Let me say at the outset that "Female Power, Male Dominance" could have needed better editing. It's a relatively hard read, not because its theses are difficult to understand, but because they are difficult to find! A large part of the book feels like a compilation of ethnographic material from societies around the world, often fascinating but ultimately bewildering. The chapter on Bible interpretation feels completely speculative and badly out of place. Thus, you will need a certain amount of patience to read this work.
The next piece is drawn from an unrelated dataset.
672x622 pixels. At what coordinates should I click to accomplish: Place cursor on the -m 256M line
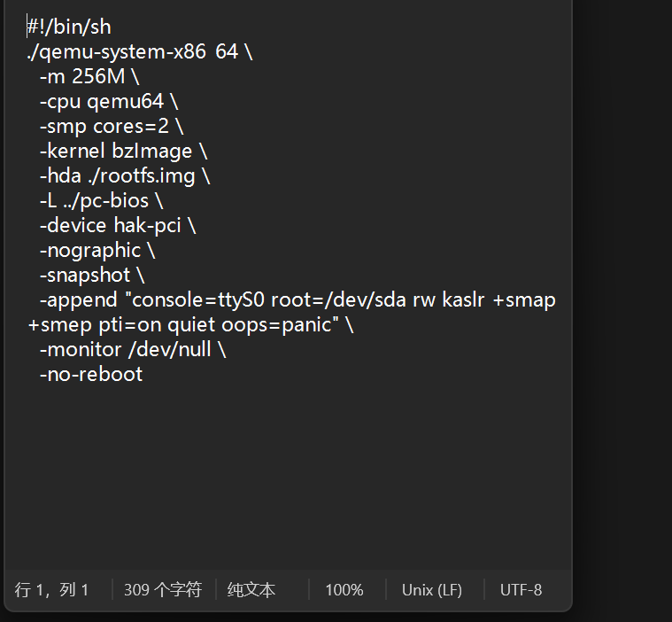89,77
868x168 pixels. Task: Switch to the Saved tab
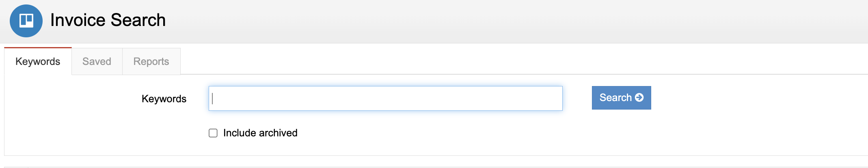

There are certainly interesting trends in the research material cited by the author. There seems to be a correlation between animal husbandry and patriarchy, or between advanced agriculture and the same. Likewise, there's a correlation between gathering or fishing and gender equality. However, the correlations are weaker than I expected. The number of exceptions to the rule is sufficiently large to make you wonder whether a purely "materialist" explanation for gender equality is meaningful. Apparently, some pastoralist societies have gender equality, while some societies based on gathering are patriarchal. Nor does war seem to be necessarily connected to patriarchy. 50% of the equal societies in Reeves Sanday's study experienced chronic warfare!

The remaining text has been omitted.